Sein Atelier befindet sich just am Fuße jener Steinbrüche welche bereits Michelangelo benutzte. Ein magischer Ort, eingebettet in eine äußerst plakative Landschaft. Hier hat er auch sein Amphitheater aus Marmor erschaffen in dem er Konzerte, Performances und andere künstlerische Vorstellungen organisiert. In seinem Freiluft-Atelier hält er mit ungebrochenem Erfolg Bildhauerkurse mit Teilnehmern aus aller Welt.

Alnassar ist ein eklektischer Künstler, er arbeitet in Holz, Bronze und natürlich in Marmor. Seine Werke reflektieren die Erfahrungen seiner Zuwanderung von Syrien nach Europa, welche eine Unmenge an Geschichten und Bildern mit sich bringen.

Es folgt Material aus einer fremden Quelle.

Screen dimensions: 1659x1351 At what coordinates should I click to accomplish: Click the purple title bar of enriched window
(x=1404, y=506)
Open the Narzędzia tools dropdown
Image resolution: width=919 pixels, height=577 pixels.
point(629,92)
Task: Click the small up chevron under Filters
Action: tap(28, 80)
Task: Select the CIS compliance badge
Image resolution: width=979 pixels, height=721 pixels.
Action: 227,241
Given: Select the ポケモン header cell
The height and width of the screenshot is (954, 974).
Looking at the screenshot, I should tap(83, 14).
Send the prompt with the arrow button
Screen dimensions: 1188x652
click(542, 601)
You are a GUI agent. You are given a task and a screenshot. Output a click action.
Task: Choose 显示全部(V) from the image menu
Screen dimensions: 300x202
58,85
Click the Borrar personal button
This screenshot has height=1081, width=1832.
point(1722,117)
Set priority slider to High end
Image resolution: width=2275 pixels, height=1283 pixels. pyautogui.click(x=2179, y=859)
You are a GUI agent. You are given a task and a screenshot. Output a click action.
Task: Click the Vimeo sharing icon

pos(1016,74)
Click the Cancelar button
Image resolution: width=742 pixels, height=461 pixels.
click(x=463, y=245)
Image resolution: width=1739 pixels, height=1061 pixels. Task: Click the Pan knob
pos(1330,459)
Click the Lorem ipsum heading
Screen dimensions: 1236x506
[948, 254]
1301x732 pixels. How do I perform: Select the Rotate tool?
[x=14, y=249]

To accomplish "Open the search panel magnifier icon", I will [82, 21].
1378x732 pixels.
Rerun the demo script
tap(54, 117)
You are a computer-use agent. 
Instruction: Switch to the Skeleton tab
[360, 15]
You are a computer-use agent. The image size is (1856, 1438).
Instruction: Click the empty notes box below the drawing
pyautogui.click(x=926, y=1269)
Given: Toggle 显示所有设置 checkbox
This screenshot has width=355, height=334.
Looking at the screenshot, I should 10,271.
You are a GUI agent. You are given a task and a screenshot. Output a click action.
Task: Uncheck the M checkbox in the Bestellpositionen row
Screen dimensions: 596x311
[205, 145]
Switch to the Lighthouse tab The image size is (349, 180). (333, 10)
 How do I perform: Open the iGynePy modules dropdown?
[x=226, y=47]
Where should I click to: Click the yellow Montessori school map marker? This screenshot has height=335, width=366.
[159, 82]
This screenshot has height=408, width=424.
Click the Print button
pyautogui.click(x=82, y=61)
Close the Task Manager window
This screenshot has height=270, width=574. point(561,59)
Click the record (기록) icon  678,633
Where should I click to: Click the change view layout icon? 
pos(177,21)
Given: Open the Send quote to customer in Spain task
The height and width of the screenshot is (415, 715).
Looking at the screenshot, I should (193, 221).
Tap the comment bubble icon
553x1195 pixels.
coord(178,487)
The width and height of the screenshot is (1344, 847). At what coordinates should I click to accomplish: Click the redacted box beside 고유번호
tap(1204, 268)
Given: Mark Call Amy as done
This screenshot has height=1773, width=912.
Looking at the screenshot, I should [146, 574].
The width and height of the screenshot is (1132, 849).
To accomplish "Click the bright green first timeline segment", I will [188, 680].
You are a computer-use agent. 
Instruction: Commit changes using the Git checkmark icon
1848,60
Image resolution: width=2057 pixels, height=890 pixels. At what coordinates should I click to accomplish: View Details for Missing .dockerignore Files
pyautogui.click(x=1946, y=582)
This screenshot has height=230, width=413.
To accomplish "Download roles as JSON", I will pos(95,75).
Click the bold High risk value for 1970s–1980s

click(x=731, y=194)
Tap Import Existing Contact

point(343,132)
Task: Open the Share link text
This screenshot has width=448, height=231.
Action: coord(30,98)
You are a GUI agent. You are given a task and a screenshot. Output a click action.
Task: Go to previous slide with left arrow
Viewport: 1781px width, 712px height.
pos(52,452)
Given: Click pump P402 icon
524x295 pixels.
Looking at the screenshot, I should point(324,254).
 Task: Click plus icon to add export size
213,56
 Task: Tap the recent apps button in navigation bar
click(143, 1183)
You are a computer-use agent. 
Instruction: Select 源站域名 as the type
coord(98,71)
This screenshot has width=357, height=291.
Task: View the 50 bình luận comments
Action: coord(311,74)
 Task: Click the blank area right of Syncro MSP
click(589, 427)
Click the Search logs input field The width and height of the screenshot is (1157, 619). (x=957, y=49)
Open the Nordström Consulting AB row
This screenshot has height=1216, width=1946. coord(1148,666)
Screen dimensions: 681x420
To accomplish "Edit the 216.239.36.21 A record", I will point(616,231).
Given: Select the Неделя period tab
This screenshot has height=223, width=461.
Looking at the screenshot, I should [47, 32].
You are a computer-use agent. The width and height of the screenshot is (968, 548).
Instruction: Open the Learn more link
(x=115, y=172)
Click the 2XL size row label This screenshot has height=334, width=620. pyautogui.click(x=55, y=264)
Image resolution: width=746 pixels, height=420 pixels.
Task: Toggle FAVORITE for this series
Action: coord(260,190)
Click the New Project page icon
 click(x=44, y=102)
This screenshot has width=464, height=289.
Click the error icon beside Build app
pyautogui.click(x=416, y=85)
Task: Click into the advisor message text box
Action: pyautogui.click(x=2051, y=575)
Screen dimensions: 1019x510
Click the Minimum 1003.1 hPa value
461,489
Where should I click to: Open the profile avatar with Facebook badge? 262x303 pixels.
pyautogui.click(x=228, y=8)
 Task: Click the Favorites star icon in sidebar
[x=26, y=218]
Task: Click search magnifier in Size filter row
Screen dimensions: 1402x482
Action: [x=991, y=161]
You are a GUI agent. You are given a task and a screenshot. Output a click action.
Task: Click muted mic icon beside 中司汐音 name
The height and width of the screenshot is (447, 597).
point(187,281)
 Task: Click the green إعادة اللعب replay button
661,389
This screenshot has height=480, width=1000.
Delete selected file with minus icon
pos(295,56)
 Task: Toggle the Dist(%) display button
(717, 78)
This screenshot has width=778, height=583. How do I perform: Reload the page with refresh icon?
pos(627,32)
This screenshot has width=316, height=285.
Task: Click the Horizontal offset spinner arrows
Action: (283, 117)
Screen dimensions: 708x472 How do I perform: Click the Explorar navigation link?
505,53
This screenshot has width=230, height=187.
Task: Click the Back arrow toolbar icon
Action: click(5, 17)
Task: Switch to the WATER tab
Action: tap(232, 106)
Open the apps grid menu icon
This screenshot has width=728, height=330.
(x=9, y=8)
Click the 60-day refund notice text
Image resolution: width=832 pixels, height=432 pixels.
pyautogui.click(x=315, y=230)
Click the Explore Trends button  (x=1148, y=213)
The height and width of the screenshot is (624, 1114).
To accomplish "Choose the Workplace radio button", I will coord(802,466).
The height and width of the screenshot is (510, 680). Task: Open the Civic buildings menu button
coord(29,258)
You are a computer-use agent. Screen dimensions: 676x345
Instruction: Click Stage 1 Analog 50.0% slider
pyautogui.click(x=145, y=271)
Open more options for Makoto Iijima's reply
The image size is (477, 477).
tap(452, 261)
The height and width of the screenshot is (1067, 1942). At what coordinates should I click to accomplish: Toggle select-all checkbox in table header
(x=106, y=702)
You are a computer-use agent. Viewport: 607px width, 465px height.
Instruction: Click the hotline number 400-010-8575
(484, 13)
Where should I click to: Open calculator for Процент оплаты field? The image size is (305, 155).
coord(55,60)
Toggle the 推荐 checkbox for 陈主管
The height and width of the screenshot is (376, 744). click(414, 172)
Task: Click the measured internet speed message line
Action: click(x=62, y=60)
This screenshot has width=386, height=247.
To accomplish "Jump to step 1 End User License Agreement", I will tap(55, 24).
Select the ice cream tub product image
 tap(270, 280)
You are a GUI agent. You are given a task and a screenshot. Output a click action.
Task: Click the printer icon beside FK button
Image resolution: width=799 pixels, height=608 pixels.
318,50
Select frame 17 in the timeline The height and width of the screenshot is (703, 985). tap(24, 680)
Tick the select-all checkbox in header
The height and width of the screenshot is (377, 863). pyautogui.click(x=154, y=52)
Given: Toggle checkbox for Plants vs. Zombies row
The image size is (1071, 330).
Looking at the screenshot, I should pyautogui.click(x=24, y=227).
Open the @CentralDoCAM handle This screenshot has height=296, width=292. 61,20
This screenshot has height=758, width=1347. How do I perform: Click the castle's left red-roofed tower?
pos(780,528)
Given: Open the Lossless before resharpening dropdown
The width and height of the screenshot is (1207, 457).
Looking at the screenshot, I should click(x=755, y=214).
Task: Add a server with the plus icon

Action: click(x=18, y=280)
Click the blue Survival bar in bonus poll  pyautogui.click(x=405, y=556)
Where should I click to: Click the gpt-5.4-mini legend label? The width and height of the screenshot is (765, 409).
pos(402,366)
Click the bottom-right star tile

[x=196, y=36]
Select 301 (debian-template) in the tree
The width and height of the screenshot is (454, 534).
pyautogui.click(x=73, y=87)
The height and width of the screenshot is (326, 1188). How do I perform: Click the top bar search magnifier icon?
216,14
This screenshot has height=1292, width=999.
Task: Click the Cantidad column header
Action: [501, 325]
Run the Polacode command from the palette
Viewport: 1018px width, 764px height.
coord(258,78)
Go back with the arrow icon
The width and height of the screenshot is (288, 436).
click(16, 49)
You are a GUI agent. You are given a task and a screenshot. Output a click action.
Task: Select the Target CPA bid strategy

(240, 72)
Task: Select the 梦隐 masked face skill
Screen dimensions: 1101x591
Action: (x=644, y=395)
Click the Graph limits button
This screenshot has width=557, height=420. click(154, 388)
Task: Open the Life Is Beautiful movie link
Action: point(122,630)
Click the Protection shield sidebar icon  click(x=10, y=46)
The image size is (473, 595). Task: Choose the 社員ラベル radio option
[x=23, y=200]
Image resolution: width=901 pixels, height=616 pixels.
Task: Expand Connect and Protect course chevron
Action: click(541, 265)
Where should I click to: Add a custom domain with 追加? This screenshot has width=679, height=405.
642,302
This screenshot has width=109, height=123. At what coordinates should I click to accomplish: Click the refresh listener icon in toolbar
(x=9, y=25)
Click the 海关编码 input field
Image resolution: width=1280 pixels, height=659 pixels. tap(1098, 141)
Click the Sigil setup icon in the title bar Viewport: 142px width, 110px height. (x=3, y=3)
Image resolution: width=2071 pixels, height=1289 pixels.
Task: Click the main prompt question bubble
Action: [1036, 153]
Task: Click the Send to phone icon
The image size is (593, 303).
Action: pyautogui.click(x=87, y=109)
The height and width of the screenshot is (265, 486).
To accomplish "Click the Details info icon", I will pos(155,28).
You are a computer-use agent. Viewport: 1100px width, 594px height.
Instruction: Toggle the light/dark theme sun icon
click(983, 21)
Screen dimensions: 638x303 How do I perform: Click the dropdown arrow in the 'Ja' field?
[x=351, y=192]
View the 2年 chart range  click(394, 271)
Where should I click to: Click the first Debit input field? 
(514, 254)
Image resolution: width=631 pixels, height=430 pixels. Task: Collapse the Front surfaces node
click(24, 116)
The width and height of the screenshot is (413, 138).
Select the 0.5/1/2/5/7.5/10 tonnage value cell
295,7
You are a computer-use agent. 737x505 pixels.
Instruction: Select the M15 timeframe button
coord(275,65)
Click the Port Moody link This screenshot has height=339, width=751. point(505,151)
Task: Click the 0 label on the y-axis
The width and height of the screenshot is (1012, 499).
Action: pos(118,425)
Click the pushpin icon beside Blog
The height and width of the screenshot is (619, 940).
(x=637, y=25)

Wiederkehrendes Thema ist jenes der Begegnung: zwischen Personen, Gesellschaft und unterschiedlicher Kulturen.

Die Kunst und die Liebe sind die Mittel um Barrieren zwischen Individuen zu überwinden, die physischen, jene aufgrund geografischer Entfernung sowie die kulturellen und sozialen Barrieren die den Dialog und das Verhältnis mit anderen und „dem Anderen“ behindern. Die künstlerische Suche Alnassar’s fokussiert sich auf das Überwinden dieser Barrieren und auf das Bestreben, dass „Verschiedenheit die Begegnung nicht negiert“.In der Serie „Amore e Gravità”, Liebe und Schwerkraft (aber auch Würde)zeigt er diese Begegnung, verkörpert durch eine Frau und einen Mann, denen es trotz entgegengesetzter Schwerkraft und Richtung gelingt sich zu begegnen.